Dr. Joel Beeke Gives His Top Reads of 2009Posted: December 9, 2009
#10 A Treatise on the Law and Gospel, by John Colquhoun, published by Soli Deo Gloria a Division of Reformation Heritage Books. In this book, Colquhoun helps us understand the precise relationship between law and gospel. He also impresses us with the importance of knowing this relationship. Colquhoun especially excels in showing how important the law is as a believer’s rule of life without doing injury to the freeness and fullness of the gospel. By implication, he enables us to draw four practical conclusions: 1) the law shows us how to live, 2) the law as a rule of life combats both antinomianism and legalism, 3) the law shows us how to love, and 4) the law promotes true freedom.
#9 Princeton Sermons, by The Princeton Faculty, published by Solid Ground Christian Books. This rare volume contains sixteen powerful sermons preached in the chapel at Princeton Theological Seminary during the academic year of 1891-92. One needs only to read these addresses to understand why Princeton had a worldwide influence for the Gospel of Christ during these years. This volume was especially prized because of two of the beloved professors, Caspar W. Hodge and Charles A. Aiken, were removed by death in the midst of that academic year.
#8 Wise Counsel: John Newton’s Letters to John Ryland, Jr., by Grant Gordon, published by The Banner of Truth Trust. John Newton (1725-
1807) has rightly been called ‘the letter-writer par excellence of the Evangelical Revival’. Newton himself seems to have come to the conclusion, albeit reluctantly, that letter-writing was his greatest gift. In a letter to a friend he confessed, ‘I rather reckoned upon doing more good by some of my other works than by my ‘Letters’, which I wrote without study, or any public design; but the Lord said, ‘You shall be most useful by them,’ and I learned to say, ‘Thy will be done! Use me as Thou pleasest, only make me useful.’ Indeed, he wrote to his close friend William Bull that if the letters were ‘owned to comfort the afflicted, to quicken the careless, to confirm the wavering, I may rejoice in the honour He has done me’, and not envy the greatest writers of the age.
#7 The Fading of The Flesh and the Flourishing of Faith, by George Swinnock, published by Reformation Heritage Books. Interest in the Puritans continues to grow, but many people find the reading these giants of the faith a bit unnerving. This series seeks to overcome that barrier by presenting Puritan books that are convenient in size and unintimidating in length. Each book is carefully edited with modern readers in mind, smoothing out difficult language of a bygone era while retaining the meaning of the original authors.
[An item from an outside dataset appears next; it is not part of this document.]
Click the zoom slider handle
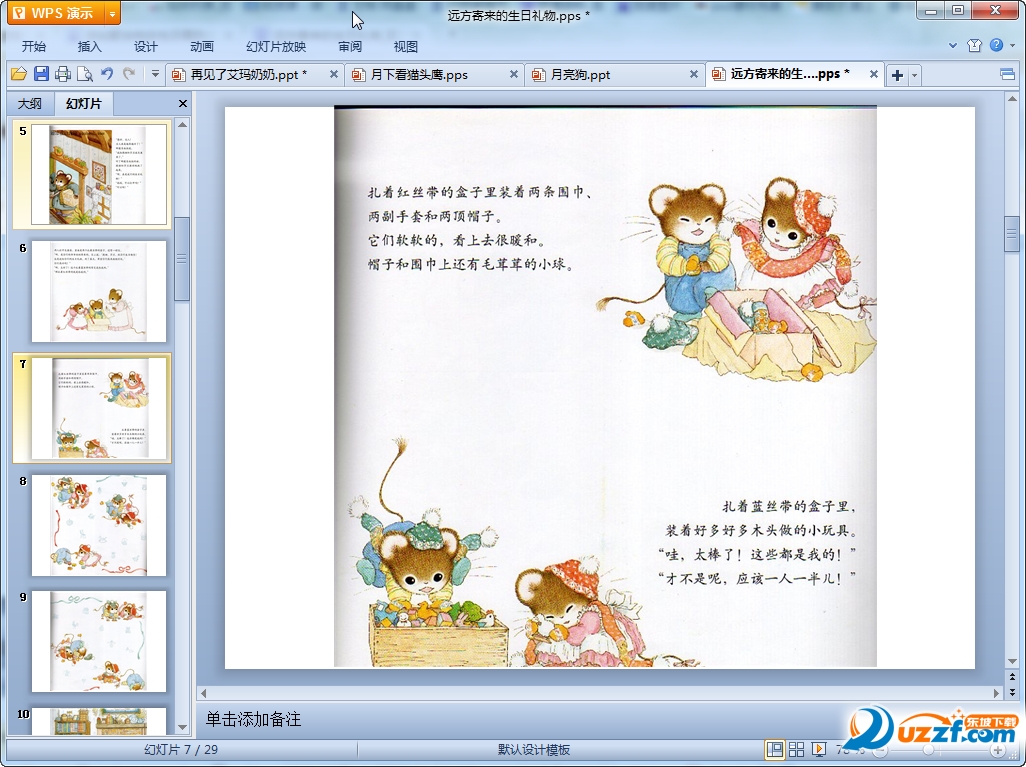 (929, 750)
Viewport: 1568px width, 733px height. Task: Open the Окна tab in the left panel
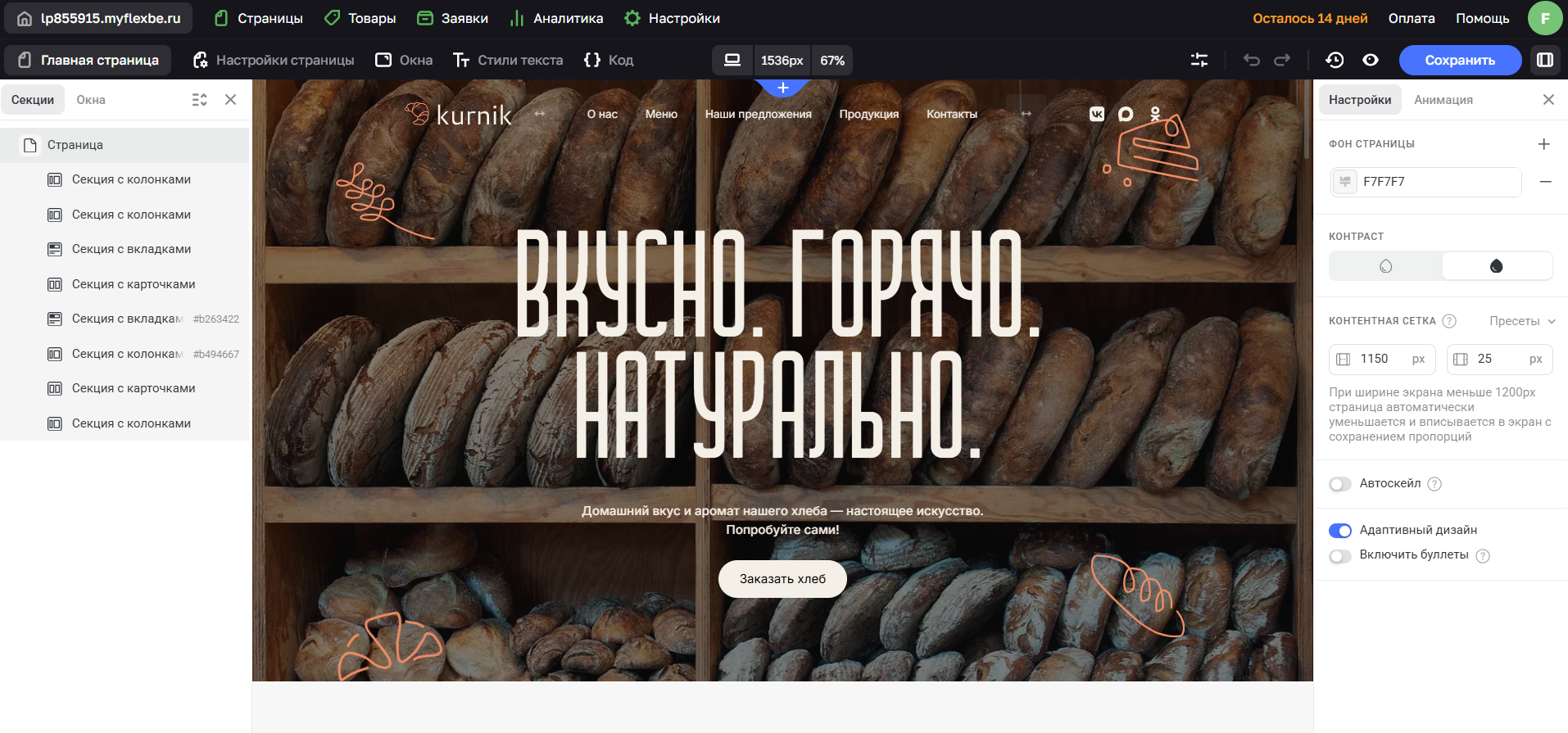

Books for the series are thoughtfully selected to provide some of the best counsel on important subjects that people continue to wrestle with today. What will satisfy you when your flesh and heart fail?
#6 The Westminster Assembly: Reading its Theology in Historical Context, by Robert Letham, published by P&R Publishing. Drawing on new primary source material, it considers the Assembly’s theology in terms of the unfolding development of doctrine in the Reformed churches, in connection with the preceding and current events in English history, and locates it in relation to the catholic tradition of the western church. The book asks exactly what the divines meant at each stage of their task. At a time when claims are made that particular theologies represent historic Reformed doctrine, it is particularly important to grasp what this actually is.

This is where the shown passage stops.